The ADCP does not measure horizontal or vertical velocities at a point but determines Doppler shifts along three to five acoustic beams that are typically slanted (most commonly 60°) from the horizontal plane and spaced around the horizontal compass. The most typical configuration (Janus) includes four orthogonal beans. The Doppler shifts measure slant velocities of suspended acoustic backscattering particles moving with the water relative to the instrument. Pairs of slant velocities are combined to produce vertical and horizontal velocities. The underlying assumption is that velocities are horizontally uniform over the beam separation. Other instruments (e.g., Teledyne Sentinel V ADCP) have an integrated fifth beam to provide a third vertical velocity measurement.

Indirect estimates of vertical velocities can be obtain in several ways. The most common approach is to take advantage of the principle of conservation of mass (continuity equation, as described in the answer by Neo). $$ \dfrac{\partial w}{\partial z} = -\dfrac{\partial u}{\partial x}-\dfrac{\partial v}{\partial y} $$ where $w$ is the vertical velocity. Assuming $w=0$ at the bottom, then measuring the horizontal velocities throughout the water column will give you an estimate of the vertical velocity. This method, while useful, tend to produce really noisy results as the vertical velocities in the ocean tend to be quite small and are masked by the noise in the horizontal measurements.

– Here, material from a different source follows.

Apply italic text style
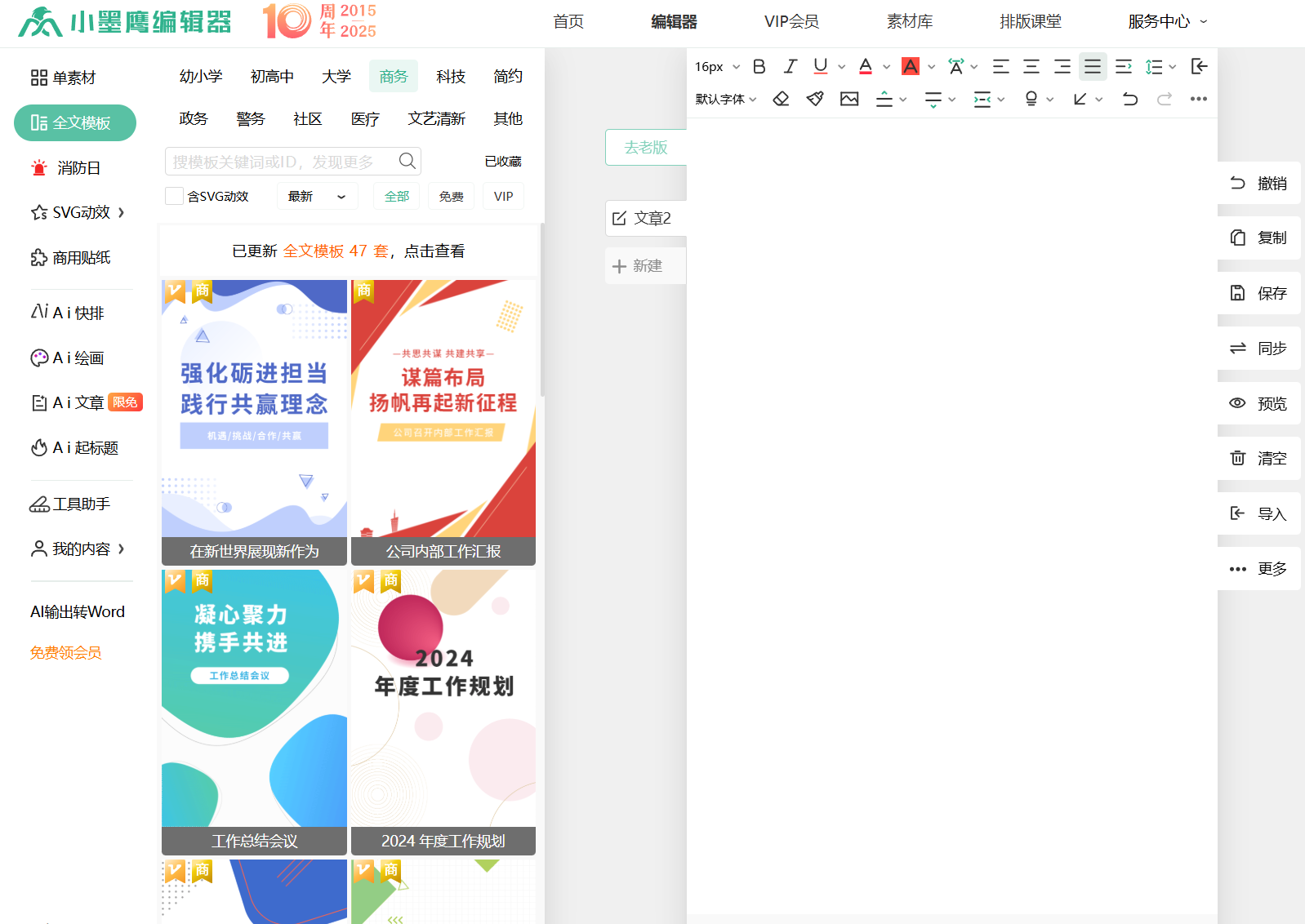(x=790, y=67)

A completely different approach was recently introduced by Klein et al. (2009). It uses the surface Quasi-Geostrophic approximation to estimate low-frequency vertical velocities in scales between 20 km and 400 km from the surface down to 500 m. The needed data is some high-resolution Sea Surface Height (SSH, usually from satellites) and an approximation of the large-scale vertical stratification. Vertical velocities are estimated from the buoyancy equations at the surface and at depth in a modified version of the Omega equation (Hoskins et al., 1985).